What you should do
Wherever the word "comment" occurs in the lines below, copy the whole line.

Source material
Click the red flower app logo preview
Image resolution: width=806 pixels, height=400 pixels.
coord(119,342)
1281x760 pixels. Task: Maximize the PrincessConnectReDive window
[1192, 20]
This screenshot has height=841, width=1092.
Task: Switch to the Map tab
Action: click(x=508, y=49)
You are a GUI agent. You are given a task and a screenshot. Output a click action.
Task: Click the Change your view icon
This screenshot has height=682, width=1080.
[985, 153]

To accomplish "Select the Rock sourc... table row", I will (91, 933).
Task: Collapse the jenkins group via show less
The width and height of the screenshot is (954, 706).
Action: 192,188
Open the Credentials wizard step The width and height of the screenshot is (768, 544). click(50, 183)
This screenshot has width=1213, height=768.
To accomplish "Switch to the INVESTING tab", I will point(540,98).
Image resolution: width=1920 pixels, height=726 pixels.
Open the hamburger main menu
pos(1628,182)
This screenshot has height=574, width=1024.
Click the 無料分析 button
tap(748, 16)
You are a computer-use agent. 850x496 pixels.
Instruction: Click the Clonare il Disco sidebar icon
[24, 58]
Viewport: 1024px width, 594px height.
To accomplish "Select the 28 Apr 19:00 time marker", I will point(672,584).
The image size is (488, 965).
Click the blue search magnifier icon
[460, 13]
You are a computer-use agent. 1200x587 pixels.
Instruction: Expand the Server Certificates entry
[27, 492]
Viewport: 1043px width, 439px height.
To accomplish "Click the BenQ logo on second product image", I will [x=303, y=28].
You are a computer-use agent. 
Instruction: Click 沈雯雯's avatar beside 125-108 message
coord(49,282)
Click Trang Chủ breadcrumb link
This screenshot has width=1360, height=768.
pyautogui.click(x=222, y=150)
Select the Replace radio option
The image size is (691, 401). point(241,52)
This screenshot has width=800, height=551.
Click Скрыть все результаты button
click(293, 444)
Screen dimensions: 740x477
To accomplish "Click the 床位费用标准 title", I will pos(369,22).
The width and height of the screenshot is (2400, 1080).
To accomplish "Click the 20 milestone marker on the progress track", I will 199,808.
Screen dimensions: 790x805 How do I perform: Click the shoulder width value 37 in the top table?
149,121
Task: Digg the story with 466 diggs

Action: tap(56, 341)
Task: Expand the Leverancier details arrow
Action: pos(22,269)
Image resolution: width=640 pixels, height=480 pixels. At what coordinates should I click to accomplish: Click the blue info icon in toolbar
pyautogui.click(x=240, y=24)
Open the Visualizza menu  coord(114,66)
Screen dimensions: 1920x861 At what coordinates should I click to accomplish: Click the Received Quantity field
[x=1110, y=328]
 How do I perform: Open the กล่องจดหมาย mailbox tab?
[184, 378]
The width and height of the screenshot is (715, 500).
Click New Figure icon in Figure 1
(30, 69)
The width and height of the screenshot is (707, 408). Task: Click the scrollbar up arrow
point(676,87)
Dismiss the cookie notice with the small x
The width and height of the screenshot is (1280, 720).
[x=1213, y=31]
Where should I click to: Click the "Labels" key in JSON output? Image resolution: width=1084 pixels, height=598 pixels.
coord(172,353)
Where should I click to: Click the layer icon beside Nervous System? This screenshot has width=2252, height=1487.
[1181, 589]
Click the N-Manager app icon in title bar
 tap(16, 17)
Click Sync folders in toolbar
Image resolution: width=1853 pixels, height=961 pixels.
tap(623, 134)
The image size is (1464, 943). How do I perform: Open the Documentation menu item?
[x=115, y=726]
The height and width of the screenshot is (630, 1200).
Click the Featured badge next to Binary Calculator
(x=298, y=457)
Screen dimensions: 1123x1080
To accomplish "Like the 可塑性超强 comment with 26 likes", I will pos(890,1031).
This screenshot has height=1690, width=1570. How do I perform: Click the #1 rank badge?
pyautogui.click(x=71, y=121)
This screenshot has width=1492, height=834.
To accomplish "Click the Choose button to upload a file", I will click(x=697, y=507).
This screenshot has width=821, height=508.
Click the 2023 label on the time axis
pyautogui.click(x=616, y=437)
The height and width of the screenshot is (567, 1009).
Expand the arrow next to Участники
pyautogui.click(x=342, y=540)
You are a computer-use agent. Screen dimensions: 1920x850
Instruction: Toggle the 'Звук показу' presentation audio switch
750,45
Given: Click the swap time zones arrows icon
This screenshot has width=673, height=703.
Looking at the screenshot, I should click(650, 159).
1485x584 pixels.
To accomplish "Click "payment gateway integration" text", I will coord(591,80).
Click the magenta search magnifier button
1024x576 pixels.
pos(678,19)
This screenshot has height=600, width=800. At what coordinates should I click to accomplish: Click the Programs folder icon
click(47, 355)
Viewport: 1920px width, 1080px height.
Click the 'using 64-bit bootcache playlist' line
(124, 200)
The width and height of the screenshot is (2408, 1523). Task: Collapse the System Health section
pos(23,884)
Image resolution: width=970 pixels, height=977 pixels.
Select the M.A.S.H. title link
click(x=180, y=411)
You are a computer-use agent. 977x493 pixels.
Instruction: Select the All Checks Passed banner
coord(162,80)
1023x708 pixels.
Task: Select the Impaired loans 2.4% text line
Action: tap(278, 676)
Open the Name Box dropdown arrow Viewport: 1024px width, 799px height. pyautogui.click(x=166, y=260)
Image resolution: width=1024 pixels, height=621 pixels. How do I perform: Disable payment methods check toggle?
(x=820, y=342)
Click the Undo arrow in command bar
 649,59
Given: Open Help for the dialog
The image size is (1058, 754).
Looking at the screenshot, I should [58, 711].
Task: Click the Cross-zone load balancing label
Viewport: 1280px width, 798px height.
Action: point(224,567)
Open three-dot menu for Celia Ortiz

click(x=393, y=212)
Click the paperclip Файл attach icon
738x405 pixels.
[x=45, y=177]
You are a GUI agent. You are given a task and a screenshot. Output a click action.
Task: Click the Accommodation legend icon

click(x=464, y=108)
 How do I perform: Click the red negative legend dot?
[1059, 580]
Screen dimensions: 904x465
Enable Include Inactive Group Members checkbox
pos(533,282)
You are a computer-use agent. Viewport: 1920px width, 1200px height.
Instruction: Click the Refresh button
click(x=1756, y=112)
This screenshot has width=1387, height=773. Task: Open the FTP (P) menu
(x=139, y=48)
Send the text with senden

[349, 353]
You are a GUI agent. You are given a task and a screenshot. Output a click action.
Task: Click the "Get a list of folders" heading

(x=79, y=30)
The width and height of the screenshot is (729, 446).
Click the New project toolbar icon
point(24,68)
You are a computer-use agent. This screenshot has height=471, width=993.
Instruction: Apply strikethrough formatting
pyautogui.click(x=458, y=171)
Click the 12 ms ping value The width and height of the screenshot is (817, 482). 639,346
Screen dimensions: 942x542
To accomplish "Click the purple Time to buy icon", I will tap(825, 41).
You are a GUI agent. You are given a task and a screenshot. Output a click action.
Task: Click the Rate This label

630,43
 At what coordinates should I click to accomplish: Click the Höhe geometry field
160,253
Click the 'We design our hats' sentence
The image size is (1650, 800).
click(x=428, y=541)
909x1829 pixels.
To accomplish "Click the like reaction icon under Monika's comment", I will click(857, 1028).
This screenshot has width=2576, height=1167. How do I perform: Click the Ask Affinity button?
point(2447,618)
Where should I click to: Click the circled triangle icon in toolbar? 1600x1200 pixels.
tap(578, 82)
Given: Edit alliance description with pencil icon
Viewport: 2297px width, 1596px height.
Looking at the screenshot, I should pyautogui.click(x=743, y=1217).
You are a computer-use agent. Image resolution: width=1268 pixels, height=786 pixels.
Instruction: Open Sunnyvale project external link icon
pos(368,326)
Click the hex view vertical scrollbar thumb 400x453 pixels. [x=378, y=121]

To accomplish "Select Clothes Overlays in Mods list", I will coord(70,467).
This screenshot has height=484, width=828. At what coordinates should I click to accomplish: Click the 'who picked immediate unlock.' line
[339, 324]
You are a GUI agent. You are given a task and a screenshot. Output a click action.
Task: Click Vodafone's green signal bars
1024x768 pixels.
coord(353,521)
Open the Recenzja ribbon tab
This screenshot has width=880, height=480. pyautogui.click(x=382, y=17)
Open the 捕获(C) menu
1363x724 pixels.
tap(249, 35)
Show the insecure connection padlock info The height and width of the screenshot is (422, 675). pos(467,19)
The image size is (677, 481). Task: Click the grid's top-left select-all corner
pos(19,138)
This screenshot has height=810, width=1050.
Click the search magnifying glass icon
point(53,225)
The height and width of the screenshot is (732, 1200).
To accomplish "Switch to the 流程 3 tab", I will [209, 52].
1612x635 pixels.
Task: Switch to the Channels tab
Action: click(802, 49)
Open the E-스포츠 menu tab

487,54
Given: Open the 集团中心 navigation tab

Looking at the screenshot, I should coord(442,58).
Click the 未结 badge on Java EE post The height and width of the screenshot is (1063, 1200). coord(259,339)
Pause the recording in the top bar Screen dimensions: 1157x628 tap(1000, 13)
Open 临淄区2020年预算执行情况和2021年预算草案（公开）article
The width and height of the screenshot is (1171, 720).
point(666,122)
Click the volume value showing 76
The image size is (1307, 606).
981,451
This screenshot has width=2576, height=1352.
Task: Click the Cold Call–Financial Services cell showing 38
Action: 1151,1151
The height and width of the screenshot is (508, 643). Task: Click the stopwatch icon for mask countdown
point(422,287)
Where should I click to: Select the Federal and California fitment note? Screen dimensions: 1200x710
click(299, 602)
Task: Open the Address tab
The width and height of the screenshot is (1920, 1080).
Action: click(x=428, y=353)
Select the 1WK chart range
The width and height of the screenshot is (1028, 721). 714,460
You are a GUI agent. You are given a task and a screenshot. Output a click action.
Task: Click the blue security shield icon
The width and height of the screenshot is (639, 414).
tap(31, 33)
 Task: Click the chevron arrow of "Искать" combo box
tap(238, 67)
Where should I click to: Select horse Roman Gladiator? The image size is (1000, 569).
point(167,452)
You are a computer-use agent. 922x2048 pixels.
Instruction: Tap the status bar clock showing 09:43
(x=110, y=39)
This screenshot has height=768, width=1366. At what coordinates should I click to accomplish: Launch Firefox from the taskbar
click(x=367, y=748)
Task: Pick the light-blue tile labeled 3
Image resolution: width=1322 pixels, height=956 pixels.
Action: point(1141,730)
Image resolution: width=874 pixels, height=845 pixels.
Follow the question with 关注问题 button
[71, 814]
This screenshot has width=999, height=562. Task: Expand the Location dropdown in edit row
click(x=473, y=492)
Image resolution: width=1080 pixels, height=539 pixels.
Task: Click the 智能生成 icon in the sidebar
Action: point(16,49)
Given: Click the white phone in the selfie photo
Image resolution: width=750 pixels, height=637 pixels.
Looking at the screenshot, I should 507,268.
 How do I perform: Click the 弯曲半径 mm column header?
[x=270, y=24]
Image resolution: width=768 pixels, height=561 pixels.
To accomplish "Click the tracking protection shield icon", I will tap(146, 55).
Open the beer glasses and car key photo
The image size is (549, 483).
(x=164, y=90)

Task result
To accomplish "Like the 可塑性超强 comment with 26 likes", I will pos(890,1031).
To accomplish "Click the like reaction icon under Monika's comment", I will click(857, 1028).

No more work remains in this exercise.